İHD Eş Genel Başkanı Avukat Eren Keskin, devlete “Soykırımı tanı, soykırımla yüzleş ve soykırımın tahribatlarını tazmin et” diye seslenerek, şöyle devam etti: “Bu açıklamalarımızı 2005 yılından beri yapıyoruz. Ama hakkımızda bugüne kadar bir soruşturma dahi açılmadı. OHAL süreci olmasına rağmen geçen sene de yaptık. Ama bu yıl ‘soykırım’ ve ‘katliam’ kelimesini kullanırsak yapamayacağımızı, bu kelimeleri kullanmadan basın açıklaması yapmamız istendi. Biz de bunu ifade özgürlüğümüze saldırı olarak kabul ettik."
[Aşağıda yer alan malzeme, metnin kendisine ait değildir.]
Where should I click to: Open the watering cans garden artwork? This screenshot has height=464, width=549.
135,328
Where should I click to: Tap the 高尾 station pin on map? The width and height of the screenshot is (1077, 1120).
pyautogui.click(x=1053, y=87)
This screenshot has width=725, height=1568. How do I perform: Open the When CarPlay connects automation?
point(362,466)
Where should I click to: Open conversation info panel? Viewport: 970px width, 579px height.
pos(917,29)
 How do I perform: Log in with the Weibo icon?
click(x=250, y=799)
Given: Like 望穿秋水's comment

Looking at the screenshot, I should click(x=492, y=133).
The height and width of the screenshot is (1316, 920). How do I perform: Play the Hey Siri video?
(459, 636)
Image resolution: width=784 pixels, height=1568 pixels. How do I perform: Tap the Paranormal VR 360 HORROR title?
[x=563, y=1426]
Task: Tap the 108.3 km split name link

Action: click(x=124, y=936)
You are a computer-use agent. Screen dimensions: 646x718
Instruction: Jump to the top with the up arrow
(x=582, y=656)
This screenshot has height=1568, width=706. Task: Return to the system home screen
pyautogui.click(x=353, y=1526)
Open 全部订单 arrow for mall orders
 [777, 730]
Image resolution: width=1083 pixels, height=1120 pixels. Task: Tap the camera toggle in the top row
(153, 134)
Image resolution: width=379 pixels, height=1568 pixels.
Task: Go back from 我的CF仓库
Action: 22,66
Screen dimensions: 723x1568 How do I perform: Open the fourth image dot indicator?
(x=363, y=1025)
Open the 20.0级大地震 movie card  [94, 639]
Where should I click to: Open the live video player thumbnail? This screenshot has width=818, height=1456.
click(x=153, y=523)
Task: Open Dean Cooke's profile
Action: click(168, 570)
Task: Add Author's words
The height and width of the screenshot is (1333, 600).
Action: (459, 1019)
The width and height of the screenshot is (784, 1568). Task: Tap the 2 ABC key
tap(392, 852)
'SOYKIRIM DENİLMEDEN ANLATILAMAZ'

Keskin, 'soykırım' denilmeden 1915’te yaşananların anlatılamayacağı için dün açıklamalarını iptal ettiklerini hatırlatarak, “Dün arkadaşlarımızın gözaltına alınması bizim soykırıma karşı olan düşüncelerimizi değiştirmedi. Biz Türkiye’nin kırmızı çizgileri, Kürdistan meselesi, Ermeni Soykırımı, Kıbrıs sorunu gibi meselelerde düşüncelerimizi özgürce ifade etmek istiyoruz ve bunun mücadelesini veriyoruz” dedi.

GÖZALTINDA IRKÇILIK

Toplantıda konuşan, dün gözaltına alınıp daha sonra serbest bırakılan İHD İstanbul Şubesi Yönetim Kurulu Üyesi Leman Yurtsever de şunları anlattı: "Sultanahmet’te bulunan Türk ve İslam Eserleri Müzesi’nde yapılacak açıklamaya gittiğimizde ilk başta GBT’mizi yaptılar. Daha sonra pankart ve fotoğraflara bakıp fotoğraf çektiler. Pankartı geri verdiler, bir süre sonra tekrar pankartı aldılar. Götürüp bir duvar dibinde açarak tek tek fotoğrafını çektiler. ‘Sözde Ermeni soykırımıymış’ gibisinden sorular sordular. Pankartları geri verdiler ve bizi gözaltına aldılar. Daha sonra rapor almak için Haseki Hastanesine götürüldük. Doktor odasına girdiğimizde paravanın arkasında polis bulunuyordu. Polise ‘çıkar mısın’ dediğimde ‘bana emir veremezsin’ diyerek bağırdı. Muayene bittikten sonra doktor odasından çıkacağımız zaman bileklerimizi sıkarak plastik kelepçe taktılar. Araç içerisinde de polisler Ermeni halkına yönelik nefret söyleminde bulunuyorlardı. Yine karakola götürüldüğümüzde araçta yüksek sesle ırkçı şarkılar dinlettirdiler. Karakolda ifadelerimiz alındıktan sonra serbest bırakıldık.”

Toplantıda, dün engellenen açıklama yeniden okundu.